## PROMPT
Return each line of the records below that contains the word "Open", treating uppercase and lowercase as different.

## ENTRIES SUPPLIED
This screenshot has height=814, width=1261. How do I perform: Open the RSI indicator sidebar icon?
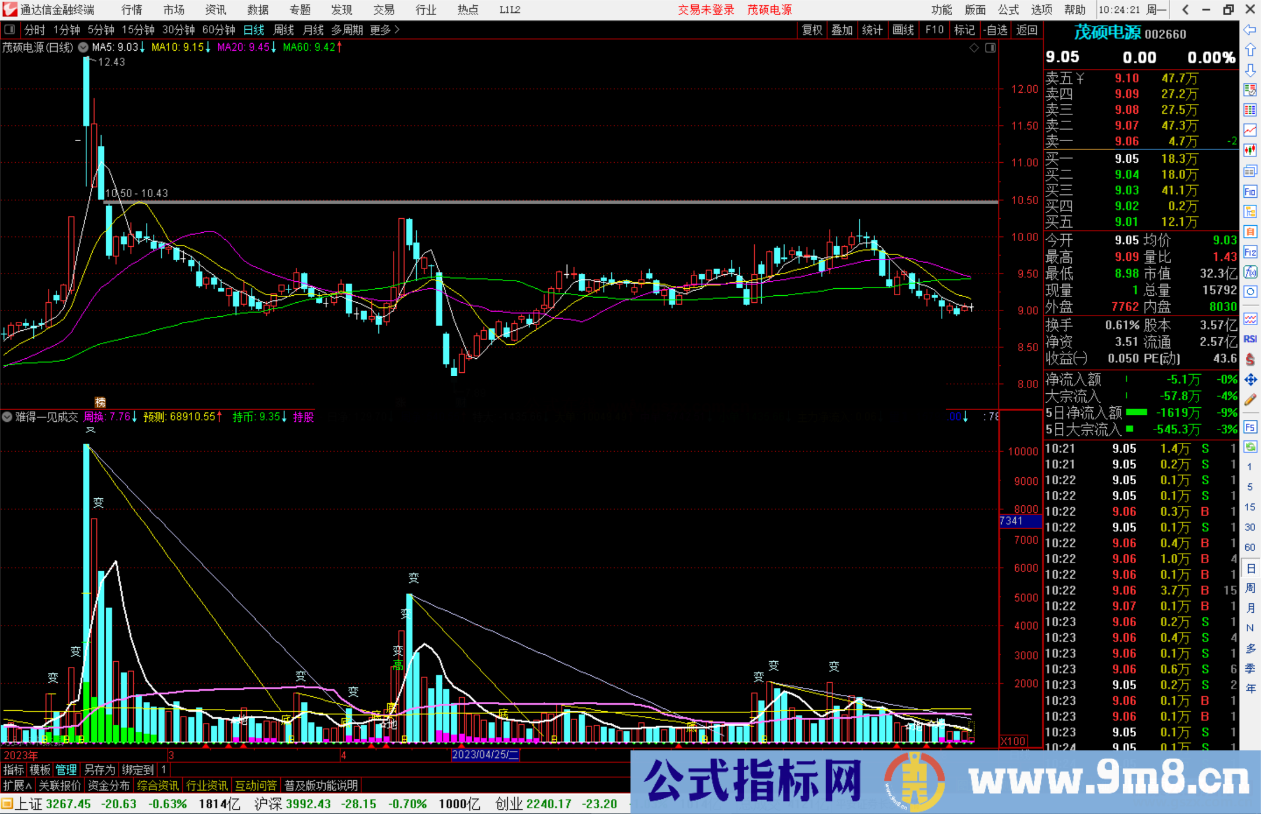point(1250,339)
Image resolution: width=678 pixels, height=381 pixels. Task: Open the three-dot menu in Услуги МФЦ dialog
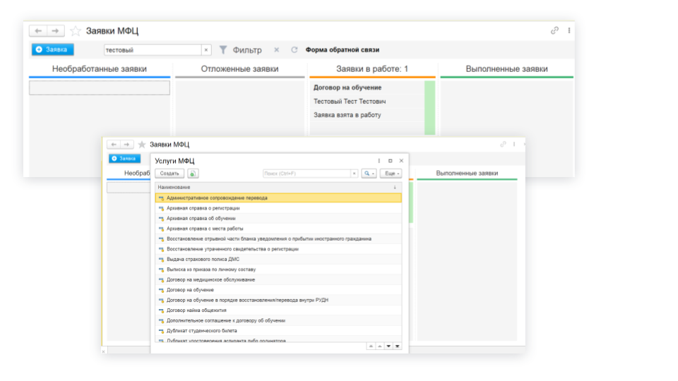[x=379, y=161]
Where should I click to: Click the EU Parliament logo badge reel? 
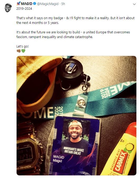click(71, 68)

## FINISHED EXERCISE
This screenshot has height=814, width=1261. How do I perform: Open the RSI indicator sidebar icon?
Image resolution: width=678 pixels, height=381 pixels. Task: Open the three-dot menu in Услуги МФЦ dialog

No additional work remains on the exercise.